◆ REQUIRED ACTION: Isolate every line in the records below with "sidebar" in it.

Entries taken from a collection
*****

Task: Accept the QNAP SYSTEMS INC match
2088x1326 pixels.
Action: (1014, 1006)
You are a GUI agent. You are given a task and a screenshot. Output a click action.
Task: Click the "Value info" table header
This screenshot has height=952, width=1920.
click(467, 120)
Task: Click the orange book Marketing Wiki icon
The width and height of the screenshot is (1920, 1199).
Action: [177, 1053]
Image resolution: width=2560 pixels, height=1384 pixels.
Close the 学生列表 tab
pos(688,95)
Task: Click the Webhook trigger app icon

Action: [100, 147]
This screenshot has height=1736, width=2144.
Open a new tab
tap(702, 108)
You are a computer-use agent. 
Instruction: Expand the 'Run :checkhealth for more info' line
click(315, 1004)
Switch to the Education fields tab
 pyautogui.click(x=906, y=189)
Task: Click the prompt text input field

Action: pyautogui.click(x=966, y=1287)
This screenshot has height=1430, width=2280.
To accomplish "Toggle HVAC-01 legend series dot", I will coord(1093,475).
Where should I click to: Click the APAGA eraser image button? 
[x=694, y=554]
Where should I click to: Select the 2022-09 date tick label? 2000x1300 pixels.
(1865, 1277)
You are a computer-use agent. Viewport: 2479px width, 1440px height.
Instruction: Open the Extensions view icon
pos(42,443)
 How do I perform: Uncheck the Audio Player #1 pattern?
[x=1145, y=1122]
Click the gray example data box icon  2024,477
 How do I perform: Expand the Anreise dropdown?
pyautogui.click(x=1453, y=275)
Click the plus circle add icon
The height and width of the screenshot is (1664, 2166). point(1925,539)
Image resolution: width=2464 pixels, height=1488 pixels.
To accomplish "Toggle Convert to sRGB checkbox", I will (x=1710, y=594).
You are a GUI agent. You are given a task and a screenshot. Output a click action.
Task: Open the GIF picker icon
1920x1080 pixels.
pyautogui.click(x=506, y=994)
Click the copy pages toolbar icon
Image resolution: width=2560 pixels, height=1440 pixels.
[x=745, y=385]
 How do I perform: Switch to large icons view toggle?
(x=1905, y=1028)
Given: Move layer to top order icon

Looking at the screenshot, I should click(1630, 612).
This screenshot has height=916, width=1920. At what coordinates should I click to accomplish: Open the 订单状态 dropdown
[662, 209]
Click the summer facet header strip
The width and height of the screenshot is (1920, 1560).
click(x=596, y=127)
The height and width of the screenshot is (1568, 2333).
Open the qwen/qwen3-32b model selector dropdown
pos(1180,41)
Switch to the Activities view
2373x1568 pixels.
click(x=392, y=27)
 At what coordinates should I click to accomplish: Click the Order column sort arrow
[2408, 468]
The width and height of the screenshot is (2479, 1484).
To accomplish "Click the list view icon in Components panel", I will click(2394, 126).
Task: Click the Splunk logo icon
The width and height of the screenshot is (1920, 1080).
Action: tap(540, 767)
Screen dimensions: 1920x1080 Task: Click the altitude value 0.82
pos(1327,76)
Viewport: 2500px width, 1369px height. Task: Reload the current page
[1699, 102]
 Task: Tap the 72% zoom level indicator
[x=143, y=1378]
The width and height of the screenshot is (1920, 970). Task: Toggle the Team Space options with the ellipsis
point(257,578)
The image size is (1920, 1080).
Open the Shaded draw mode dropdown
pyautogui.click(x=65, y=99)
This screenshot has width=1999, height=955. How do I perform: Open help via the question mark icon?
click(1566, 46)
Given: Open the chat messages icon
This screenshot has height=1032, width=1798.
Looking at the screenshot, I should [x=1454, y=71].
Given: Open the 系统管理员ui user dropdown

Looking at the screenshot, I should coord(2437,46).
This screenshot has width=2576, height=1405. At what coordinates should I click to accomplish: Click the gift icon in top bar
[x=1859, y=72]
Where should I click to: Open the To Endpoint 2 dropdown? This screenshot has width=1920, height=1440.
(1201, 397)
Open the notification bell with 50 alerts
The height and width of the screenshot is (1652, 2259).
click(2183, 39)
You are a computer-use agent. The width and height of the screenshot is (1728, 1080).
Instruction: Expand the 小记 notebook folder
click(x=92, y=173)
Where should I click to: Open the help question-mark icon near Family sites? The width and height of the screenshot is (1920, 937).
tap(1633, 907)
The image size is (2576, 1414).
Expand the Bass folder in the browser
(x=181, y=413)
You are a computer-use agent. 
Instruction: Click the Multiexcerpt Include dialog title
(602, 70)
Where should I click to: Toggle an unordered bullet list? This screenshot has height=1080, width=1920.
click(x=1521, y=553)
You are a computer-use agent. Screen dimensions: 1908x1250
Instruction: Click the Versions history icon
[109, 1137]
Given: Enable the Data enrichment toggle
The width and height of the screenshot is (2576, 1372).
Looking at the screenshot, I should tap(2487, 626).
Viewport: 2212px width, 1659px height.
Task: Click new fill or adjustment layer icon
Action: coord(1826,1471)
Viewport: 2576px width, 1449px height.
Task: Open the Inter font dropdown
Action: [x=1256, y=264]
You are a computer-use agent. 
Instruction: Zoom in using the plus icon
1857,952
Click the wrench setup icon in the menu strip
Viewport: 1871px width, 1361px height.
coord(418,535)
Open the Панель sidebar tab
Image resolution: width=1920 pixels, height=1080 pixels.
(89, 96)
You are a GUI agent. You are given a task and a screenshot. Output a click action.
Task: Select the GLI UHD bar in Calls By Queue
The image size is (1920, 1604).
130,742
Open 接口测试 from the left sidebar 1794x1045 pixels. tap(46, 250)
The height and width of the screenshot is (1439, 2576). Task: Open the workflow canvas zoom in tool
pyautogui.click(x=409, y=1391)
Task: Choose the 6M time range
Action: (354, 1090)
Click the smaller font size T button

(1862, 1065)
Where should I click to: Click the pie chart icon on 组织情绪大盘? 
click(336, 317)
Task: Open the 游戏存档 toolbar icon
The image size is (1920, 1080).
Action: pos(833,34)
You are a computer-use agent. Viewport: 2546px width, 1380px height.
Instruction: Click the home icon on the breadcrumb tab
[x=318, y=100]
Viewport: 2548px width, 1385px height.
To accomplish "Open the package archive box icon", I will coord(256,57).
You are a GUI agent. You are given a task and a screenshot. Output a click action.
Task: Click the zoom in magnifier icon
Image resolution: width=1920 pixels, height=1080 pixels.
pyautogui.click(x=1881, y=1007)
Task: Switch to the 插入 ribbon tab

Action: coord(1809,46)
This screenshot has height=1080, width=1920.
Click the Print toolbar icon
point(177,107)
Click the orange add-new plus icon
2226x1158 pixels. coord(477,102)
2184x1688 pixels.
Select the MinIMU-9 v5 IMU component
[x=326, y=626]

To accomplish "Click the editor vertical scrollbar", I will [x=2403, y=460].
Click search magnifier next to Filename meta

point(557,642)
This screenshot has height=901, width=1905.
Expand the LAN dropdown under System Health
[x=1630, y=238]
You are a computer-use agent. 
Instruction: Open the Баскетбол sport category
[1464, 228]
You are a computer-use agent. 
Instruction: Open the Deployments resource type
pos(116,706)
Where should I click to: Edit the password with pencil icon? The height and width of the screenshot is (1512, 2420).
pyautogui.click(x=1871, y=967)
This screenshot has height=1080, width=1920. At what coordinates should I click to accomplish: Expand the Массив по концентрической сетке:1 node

*****

◆ YOUR SOLUTION:
Open the Панель sidebar tab
Open 接口测试 from the left sidebar 1794x1045 pixels. tap(46, 250)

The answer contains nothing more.